* _AIM OF THE TASK_: Return the passage of the National Gallery article between "The museum closed" and "in the museum.", inclusive, copied word for word.

* _EXERCISE TEXT_:
○ ○ ○ ○ ○

National Gallery of Art ends diversity programs due to Trump executive order
The National Gallery of Art said it has closed its diversity office and is reassigning staff, as institutions across the federal government are forced to comply with an executive order signed by President Donald Trump on Monday that declared diversity, equity and inclusion initiatives to be “illegal and immoral discrimination programs.”
The museum closed its office of belonging and inclusion, and removed related language from its website, museum spokesman Chris Abanavas said in a statement Friday. The gallery, which once stated “diversity, equity, access and inclusion” as part of its values, has now replaced the phrase with “welcoming and accessible” on its website.
Abanavas added that the employees of the office were reassigned to vacant positions elsewhere in the museum.
The National Gallery is a public-private institution that receives government funding for most of its operations. Most of its employees are federal workers. Several members of the museum’s board of trustees referred questions to the museum or did not respond to requests for comment about the change in policy.
The Smithsonian Institution, a separate organization that also operates in a hybrid model, has not announced changes in response to the executive order. In an email to staff on Tuesday obtained by The Washington Post, Secretary Lonnie G. Bunch III wrote that the institution was examining “the new policy documents that might potentially impact our mission.”
The National Gallery’s changes effectively halt a four-year-long effort by the museum to broaden the racial makeup of its leadership, catalyzed in part by the 2020 police killing of George Floyd and a national reckoning about institutional racism.

○ ○ ○ ○ ○

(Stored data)
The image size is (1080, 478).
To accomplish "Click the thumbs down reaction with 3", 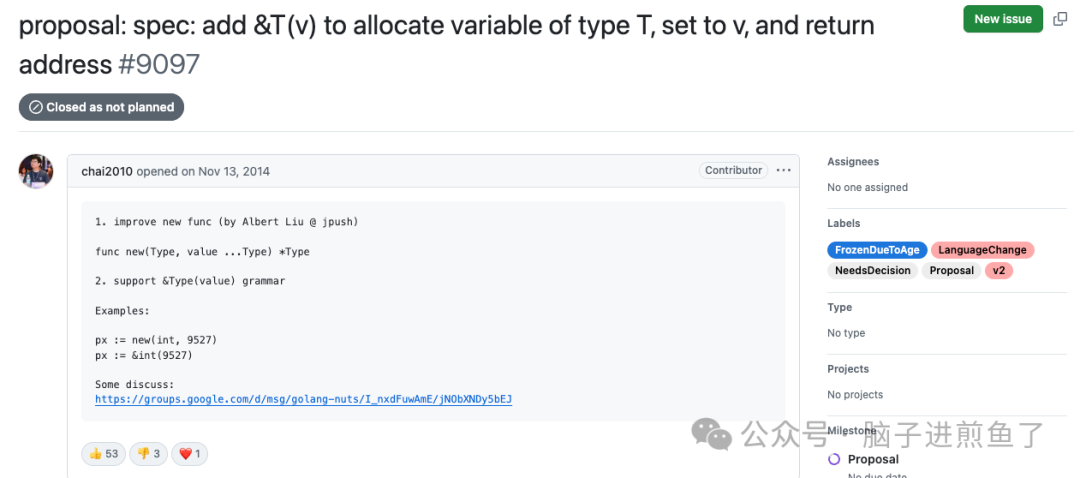I will [149, 454].
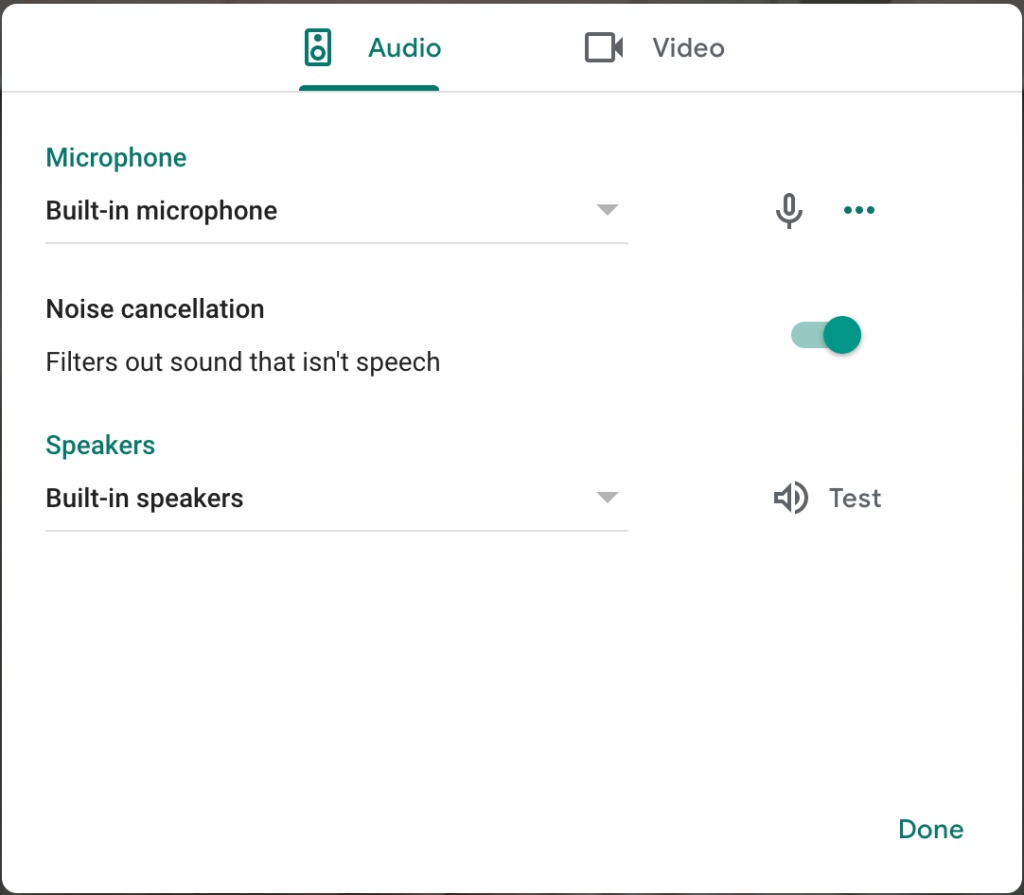Click the Done button
1024x895 pixels.
(930, 828)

○ ○ ○ ○ ○

* _FINAL ANSWER_:
The museum closed its office of belonging and inclusion, and removed related language from its website, museum spokesman Chris Abanavas said in a statement Friday. The gallery, which once stated “diversity, equity, access and inclusion” as part of its values, has now replaced the phrase with “welcoming and accessible” on its website.
Abanavas added that the employees of the office were reassigned to vacant positions elsewhere in the museum.